Generic/LowercasedFilename: sniff doesn't handle non-ANSII characters properly
Describe the bug
While working on improving code coverage for the Generic.Files.LowercasedFilename sniff (#681), I noticed that it fails to properly handle file names that contain uppercase non-ANSII characters as it uses strtolower() to check if the filename is all lowercase. strtolower() ignores non-ANSII characters.
https://github.com/PHPCSStandards/PHP_CodeSniffer/blob/26ddb35f4684760b27ad48d3c420afb2c636cc1b/src/Standards/Generic/Sniffs/Files/LowercasedFilenameSniff.php#L51
Code sample
<?php
To reproduce
Steps to reproduce the behavior:
- Create a file called
tÉst.phpwith the code sample above. - Run
phpcs tÉst.php --standard=Generic --sniffs=Generic.Files.LowercasedFilename - No error message is displayed.
Expected behavior
PHPCS should display the following error message:
----------------------------------------------------------------------------------
FOUND 1 ERROR AFFECTING 1 LINE
----------------------------------------------------------------------------------
1 | ERROR | Filename "tÉst.php" doesn't match the expected filename "tést.php"
----------------------------------------------------------------------------------
Versions (please complete the following information)
| Operating System | Ubuntu 24.04 |
| PHP version | 8.3 |
| PHP_CodeSniffer version | master |
| Standard | Generic |
| Install type | git clone |
Please confirm
- [x] I have searched the issue list and am not opening a duplicate issue.
- [x] I have read the Contribution Guidelines and this is not a support question.
- [x] I confirm that this bug is a bug in PHP_CodeSniffer and not in one of the external standards.

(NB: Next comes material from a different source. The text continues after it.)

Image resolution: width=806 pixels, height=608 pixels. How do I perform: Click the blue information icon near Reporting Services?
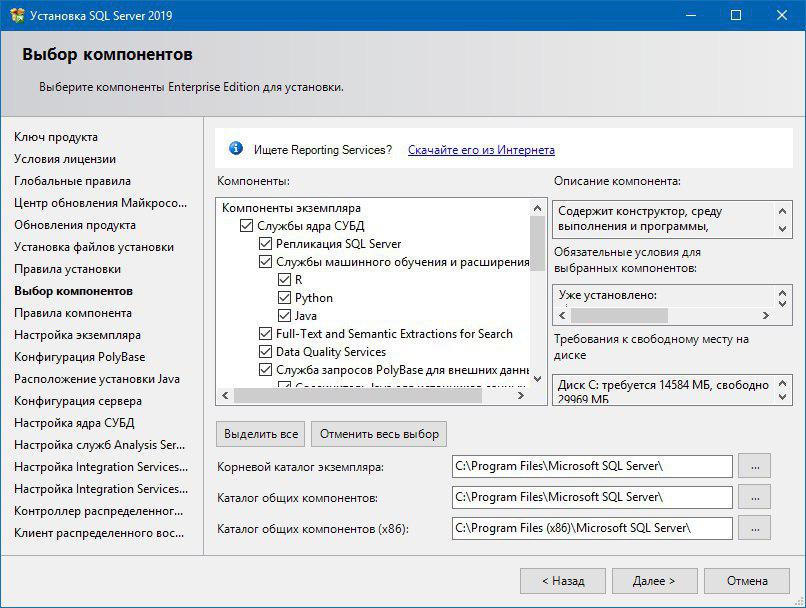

- [x] I have verified the issue still exists in the
masterbranch of PHP_CodeSniffer.
@rodrigoprimo Thanks for finding and reporting this issue.
While this is an interesting issue from a technical perspective, I consider this issue a low priority issue unless and until end-users of PHPCS would report they are running into it.
I wonder how common it is to have non-ASCII characters in file names ? I also have a gut-feeling files like that may not always be portable cross-OS, but this would need to be researched and confirmed/debunked first. If my gut-feeling would turn out to be correct, I can imagine non-ASCII characters in file names might deserve their own sniff (to forbid this).
I also wonder how we could detect this reliably as, while the file contents has an encoding, I don't know how we could figure out the encoding for the file name. I imagine the encoding might be based on the OS ? File name vs encoding is a curiosity which I've never dug into, so I'd be very interested to hear from someone who has and who can shed more light on this.